Mixed groups of woolly monkeys and white-nosed saki (Chiropotes albinasus) have been observed, an unusual occurrence in the Amazon.

==History==

The Campos Amazônicos National Park was created by decree of 21 June 2006 with an area of about 873570 ha to protect biological diversity and ecological processes in the region between the Machado, Branco, Roosevelt and Guaribas rivers.
Part of the Roosevelt river was excluded from the park but was within its buffer zone.

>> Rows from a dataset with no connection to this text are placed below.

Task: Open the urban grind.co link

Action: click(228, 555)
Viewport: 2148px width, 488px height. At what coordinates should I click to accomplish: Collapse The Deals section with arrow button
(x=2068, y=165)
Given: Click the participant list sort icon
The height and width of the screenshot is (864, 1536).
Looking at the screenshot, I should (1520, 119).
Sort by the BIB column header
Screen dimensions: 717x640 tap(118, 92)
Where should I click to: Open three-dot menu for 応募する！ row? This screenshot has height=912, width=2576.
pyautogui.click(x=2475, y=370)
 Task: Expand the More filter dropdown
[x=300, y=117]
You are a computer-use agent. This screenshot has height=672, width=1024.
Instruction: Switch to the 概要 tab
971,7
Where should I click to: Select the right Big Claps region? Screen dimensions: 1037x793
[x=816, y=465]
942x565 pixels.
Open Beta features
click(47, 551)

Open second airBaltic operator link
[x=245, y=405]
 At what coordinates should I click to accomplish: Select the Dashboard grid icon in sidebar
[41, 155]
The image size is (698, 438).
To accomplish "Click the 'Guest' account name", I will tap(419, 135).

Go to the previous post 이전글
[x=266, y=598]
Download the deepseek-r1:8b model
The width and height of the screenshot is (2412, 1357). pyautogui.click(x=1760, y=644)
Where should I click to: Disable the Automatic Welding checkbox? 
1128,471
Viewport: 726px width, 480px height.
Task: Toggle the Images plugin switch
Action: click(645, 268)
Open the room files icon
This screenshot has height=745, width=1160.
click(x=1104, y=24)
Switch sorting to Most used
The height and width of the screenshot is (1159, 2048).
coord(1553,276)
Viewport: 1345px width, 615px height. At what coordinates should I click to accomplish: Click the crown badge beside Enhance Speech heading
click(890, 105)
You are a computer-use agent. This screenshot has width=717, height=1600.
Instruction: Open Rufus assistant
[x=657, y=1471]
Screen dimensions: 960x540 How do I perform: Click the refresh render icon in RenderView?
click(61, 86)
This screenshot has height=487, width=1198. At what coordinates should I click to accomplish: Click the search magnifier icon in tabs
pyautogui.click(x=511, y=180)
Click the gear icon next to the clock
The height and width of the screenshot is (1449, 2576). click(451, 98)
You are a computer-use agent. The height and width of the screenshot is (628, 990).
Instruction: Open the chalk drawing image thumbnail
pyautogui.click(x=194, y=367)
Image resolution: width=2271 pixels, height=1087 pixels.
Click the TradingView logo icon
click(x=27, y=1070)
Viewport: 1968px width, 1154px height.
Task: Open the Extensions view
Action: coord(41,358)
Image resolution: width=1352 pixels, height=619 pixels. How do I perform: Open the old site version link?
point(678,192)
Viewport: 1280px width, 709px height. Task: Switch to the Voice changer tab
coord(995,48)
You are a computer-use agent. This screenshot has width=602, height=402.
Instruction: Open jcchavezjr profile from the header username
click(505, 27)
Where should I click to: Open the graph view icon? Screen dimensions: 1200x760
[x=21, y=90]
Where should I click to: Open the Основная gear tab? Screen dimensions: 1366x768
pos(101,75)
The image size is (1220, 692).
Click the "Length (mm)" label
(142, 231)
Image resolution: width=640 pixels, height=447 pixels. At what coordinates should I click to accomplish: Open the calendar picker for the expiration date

If another part of the buffer zone is excluded the actual park area was about 823000 ha.
Settlers in areas created by INCRA under the law of 15 September 1965 were to receive compensation.
An ordinance of 16 June 2011 approved the management plan, with the buffer zone to be established later.

Law 12678 of 25 June 2012 amended the limits of the Amazônia, Campos Amazônicos and Mapinguari national parks, the Itaituba I, Itaituba II and Crepori national forests and the Tapajós Environmental Protection Area.
All of these were reduced in size except the Campos Amazônicos, which was increased by a net 133000 ha including land added and removed.
Excluded land also included the area to be flooded by the Tabajara Dam for hydroelectric power generation.
The excluded land in the north of the park was to regularize occupation of public land and to provide a place to move people displaced by the new area added to the park.
Mining activities were authorised in the buffer zone.

An advisory council was created on 21 November 2012.
The management plan was approved on 15 May 2016.

==Conservation==

The Campos Amazônicos National Park is administered by the Chico Mendes Institute for Biodiversity Conservation (ICMBio).
The park is classed as IUCN protected area category II (national park).
The objective is to preserve a natural ecosystem of great ecological relevance and scenic beauty, and to support scientific research, environmental education and interpretation, outdoors recreation and ecotourism.
Specifically it protects the main cerrado enclave in the Amazon and contains the advance of the agricultural frontier in this region.
The park is home to great biodiversity and endemic species.
Protected species include Leopardus tigrinus, Leopardus wiedii, Panthera onca and Pteronura brasiliensis.

The park forms part of an ecological corridor, that includes Xingu Indigenous Park in Mato Grosso and Pará, the Terra do Meio Mosaic in Pará, the Juruena National Park in Amazonas and Mato Grosso, the Apuí Mosaic in Amazonas and then the Campos Amazônicos National Park.
The corridor is intended to contain agricultural expansion into the central Amazon region and deforestation of the rainforest.
The park is supported by the Amazon Region Protected Areas Program.
The park is at risk of being damaged by the expansion of the agricultural frontier, with land grabbing and burning, accessed by the Trans-Amazonian highway, the Tin Highway (rodovia do Estanho) and settlers from the northern Mato Grosso.